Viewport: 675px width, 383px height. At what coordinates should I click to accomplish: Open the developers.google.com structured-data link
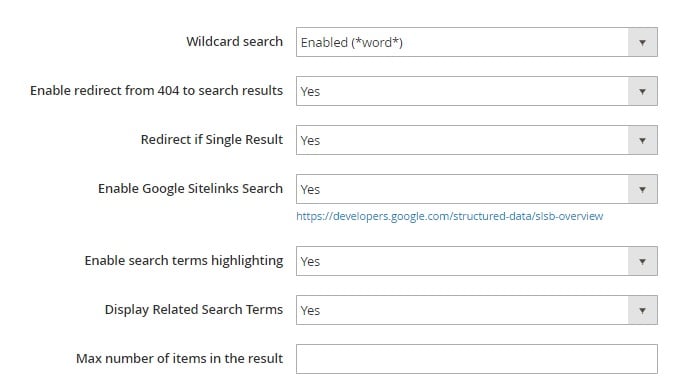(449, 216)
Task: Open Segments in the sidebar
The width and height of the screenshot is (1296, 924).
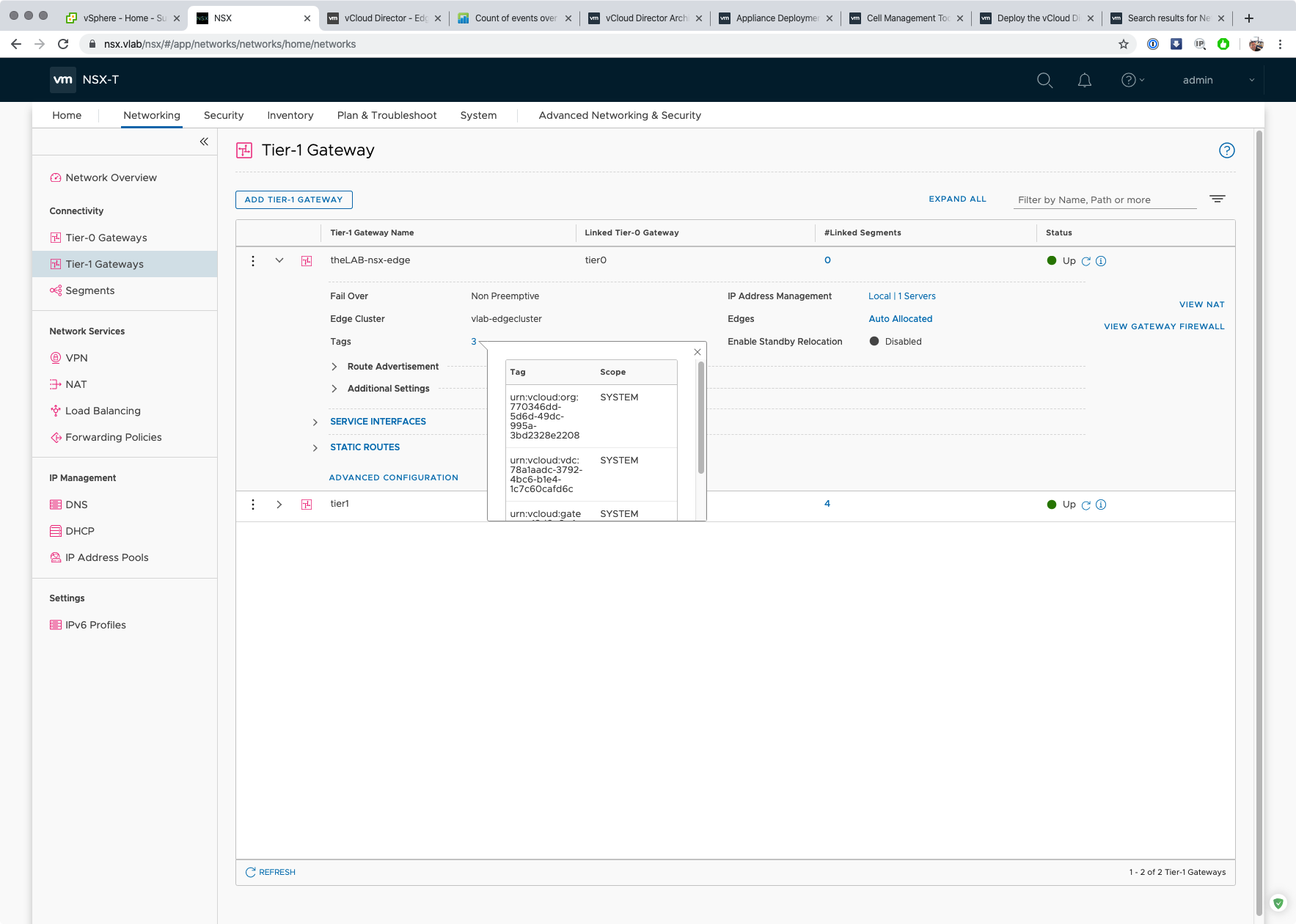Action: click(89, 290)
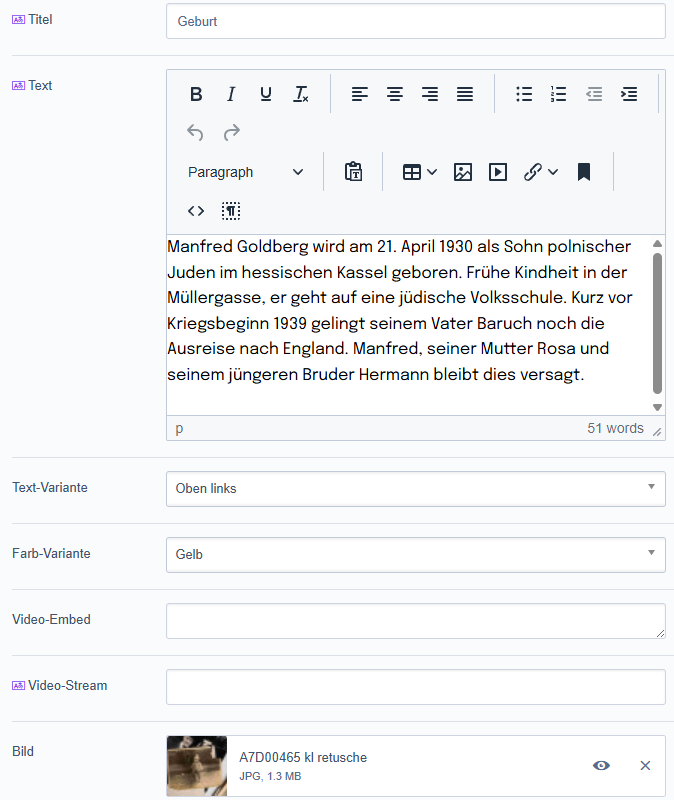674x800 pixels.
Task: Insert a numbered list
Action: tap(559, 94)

☆ ☆ ☆ ☆

All of the data should be returned word for word, with each picture left out.

Worked solution:
Viewport: 675px width, 383px height. At what coordinates should I click to accomplish: Open the developers.google.com structured-data link
(449, 216)
Task: Open Segments in the sidebar
The width and height of the screenshot is (1296, 924).
Action: click(89, 290)
674x800 pixels.
Task: Insert a numbered list
Action: tap(559, 94)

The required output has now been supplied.